--- BEGIN ---

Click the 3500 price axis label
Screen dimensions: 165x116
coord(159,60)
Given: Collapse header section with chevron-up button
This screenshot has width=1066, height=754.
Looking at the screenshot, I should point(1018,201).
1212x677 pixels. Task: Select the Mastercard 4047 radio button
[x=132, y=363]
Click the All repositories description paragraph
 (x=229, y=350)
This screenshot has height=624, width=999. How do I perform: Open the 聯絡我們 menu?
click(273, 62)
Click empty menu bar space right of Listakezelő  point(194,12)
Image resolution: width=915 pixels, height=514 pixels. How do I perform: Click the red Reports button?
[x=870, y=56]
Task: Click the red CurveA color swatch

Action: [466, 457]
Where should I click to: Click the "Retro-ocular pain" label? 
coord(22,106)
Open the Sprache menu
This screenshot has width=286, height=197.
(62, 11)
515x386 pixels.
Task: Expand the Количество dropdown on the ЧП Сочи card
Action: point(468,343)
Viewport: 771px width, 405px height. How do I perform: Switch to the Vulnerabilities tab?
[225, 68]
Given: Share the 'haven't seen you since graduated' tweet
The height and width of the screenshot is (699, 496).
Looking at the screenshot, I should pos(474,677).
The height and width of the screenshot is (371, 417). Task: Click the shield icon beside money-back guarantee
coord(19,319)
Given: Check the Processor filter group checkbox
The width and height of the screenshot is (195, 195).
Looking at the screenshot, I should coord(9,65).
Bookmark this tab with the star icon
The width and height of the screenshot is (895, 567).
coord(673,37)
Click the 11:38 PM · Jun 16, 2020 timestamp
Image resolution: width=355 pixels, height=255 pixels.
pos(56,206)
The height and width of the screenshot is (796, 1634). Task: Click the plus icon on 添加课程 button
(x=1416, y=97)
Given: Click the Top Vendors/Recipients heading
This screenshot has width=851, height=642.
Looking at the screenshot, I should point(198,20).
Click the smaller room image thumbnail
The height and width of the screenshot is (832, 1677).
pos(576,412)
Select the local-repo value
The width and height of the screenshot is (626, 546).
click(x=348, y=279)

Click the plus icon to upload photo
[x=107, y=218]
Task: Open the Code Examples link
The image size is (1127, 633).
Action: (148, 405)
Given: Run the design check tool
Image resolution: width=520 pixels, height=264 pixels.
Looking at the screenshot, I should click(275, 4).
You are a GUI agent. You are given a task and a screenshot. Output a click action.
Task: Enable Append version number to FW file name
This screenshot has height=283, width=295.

--- END ---

Pull out every line of the listing above that contains the string "resolution", matching case exactly.

RESPONSE TO THIS TASK:
Image resolution: width=915 pixels, height=514 pixels. How do I perform: Click the red Reports button?
Image resolution: width=355 pixels, height=255 pixels.
Image resolution: width=520 pixels, height=264 pixels.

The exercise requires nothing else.